La obra, que en su título alude al hielo, habla de esa frialdad en la mirada de quien solo observa al individuo y no a la comunidad, de esa frialdad cuando nos declaramos incapaces de cambiar las cosas y nos decimos eso de que es el Gobierno quien ha de solucionar el problema —“Ni tú ni yo podemos hacer nada. No somos malas personas por eso, ¿no?”—. Es la joven Lamya quien le dice al director del hospital, en su despacho, mirándole de frente: “Mi padre me habló de usted, de hombres como usted. Los racistas que dicen ser racistas son como el fuego. Queman, los ves venir. Pero los demás, los que dicen ‘yo no soy racista, no veo los colores, solo veo a las personas’, esos son de hielo. Y son los más peligrosos. Porque sí que hay colores, hija”.

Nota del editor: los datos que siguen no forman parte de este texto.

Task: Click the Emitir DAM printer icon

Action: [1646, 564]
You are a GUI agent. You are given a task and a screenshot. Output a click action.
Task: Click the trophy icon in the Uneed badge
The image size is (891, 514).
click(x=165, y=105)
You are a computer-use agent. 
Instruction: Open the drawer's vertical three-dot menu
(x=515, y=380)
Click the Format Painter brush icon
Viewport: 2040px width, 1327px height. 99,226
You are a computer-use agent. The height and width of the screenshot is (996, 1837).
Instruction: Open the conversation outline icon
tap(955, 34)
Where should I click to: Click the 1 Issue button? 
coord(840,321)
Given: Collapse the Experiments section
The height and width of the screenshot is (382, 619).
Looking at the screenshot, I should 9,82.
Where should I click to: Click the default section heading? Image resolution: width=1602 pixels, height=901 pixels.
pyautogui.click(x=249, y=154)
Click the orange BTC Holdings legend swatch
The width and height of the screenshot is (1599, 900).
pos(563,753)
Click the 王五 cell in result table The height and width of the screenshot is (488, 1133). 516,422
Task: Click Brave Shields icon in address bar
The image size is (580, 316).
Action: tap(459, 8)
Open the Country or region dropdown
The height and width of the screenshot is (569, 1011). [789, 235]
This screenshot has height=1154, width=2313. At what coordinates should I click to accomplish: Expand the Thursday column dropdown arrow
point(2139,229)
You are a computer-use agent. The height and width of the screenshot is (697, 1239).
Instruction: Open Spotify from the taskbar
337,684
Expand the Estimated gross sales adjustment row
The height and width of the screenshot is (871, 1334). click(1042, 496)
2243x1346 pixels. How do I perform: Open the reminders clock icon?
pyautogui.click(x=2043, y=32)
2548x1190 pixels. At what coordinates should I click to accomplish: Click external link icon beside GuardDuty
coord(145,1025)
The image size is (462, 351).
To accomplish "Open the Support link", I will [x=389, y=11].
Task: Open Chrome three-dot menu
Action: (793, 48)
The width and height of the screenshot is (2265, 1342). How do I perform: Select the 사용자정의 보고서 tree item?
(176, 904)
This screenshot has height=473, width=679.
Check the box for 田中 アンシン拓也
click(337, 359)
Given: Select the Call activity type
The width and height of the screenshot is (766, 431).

Y en esas palabras de una mujer joven a un hombre mucho mayor que representa a la dirección, que simboliza la autoridad, vemos también el rastro de otros cuestionamientos en otros escenarios sociales y, por qué no, teatrales. En esta obra son las mujeres las que cuidan y las que resuelven, las que buscan las grietas que permitan impugnar la injusticia. Pero también estamos en el Lliure, y esa confrontación con una figura de autoridad resuena aquí con más fuerza que en cualquier otro teatro, tres años después de la dimisión de Lluís Pasqual al frente de su dirección, tras ser acusado de malos tratos y despotismo.

En 'Síndrome de hielo' se echa de menos más energía, más brío en escena y algo más de imaginación y ambición artística

Xicu Masó, director de la obra, decide contar esta historia en catalán y en árabe y lo hace con una puesta en escena realista, en un espacio inhóspito, hospitalario, que divide en varios ambientes: una consulta, una sala de espera, una habitación, una máquina de 'vending', otra de agua, un perchero con abrigos y paredes de colores. Esos colores pastel que, al tercer día de estar ingresado, no sabes si odias o solo detestas. Al fondo, una cortina azul que, al descorrerse, nos muestra el piso de acogida en el que vive Barán con su familia, con una cama, una mesa de comedor, alfombras, cojines. Un espacio que, a medida que avanza la historia, irá invadiendo el otro, el aséptico, como si la humanidad fuera ganando terreno.

Tras ver un ensayo general una semana antes de estreno, quien escribe esto cree que Xicu Masó tendrá que pulir aún deficiencias en el ritmo y la intensidad de la obra, además de elevar en varios grados la ambición artística del montaje. Tiene tiempo. La historia tiene fuerza y todo a su favor para generar interés en el espectador, pero en ‘Síndrome de hielo’ se echa de menos más energía, más brío en escena y algo más de imaginación. Quizá haya que desactivar el esfuerzo porque el montaje no sea sensiblero o lacrimógeno y apostar por sumergirnos emocionalmente en la experiencia del desarraigo o en el sufrimiento de los refugiados.

* ‘Síndrome de gel’ (‘Síndrome de hielo’). En el Teatre Lliure, del 23 de marzo al 24 de abril. Autoría: Clàudia Cedó y Mohamad Bitari. Dirección: Xicu Masó. Intérpretes: Sílvia Albert Sopale, Muntsa Alcañiz, Judit Farrés, Carles Martínez, Roc Martínez, Ramon Micó, Jana Punsola, Manar Taljo y Asma Ismail.

Dejaban de jugar, de comer, de hablar, de relacionarse con su familia o sus amigos. Completamente aislados y desconectados del mundo que los rodeaba, se dormían boca abajo y asumían un estado similar al coma o la catatonia, alimentados a través de sondas. Afectaba a niños y niñas de entre 8 y 16 años, hijos de familias refugiadas. Se les llamaba ‘niños apáticos’ y comenzaron a aparecer en Suecia en los años noventa. En algunas ocasiones se recuperaban al cabo de los meses, pero los casos fueron en aumento. Entre 2000 y 2005, fueron detectados más de 400 niños y niñas ‘apáticos’ y, durante dos décadas, especialistas suecos como la doctora Elisabeth Hultcrantz crearon pequeñas unidades para tratar esta enfermedad que ya tenía un nombre: síndrome de resignación.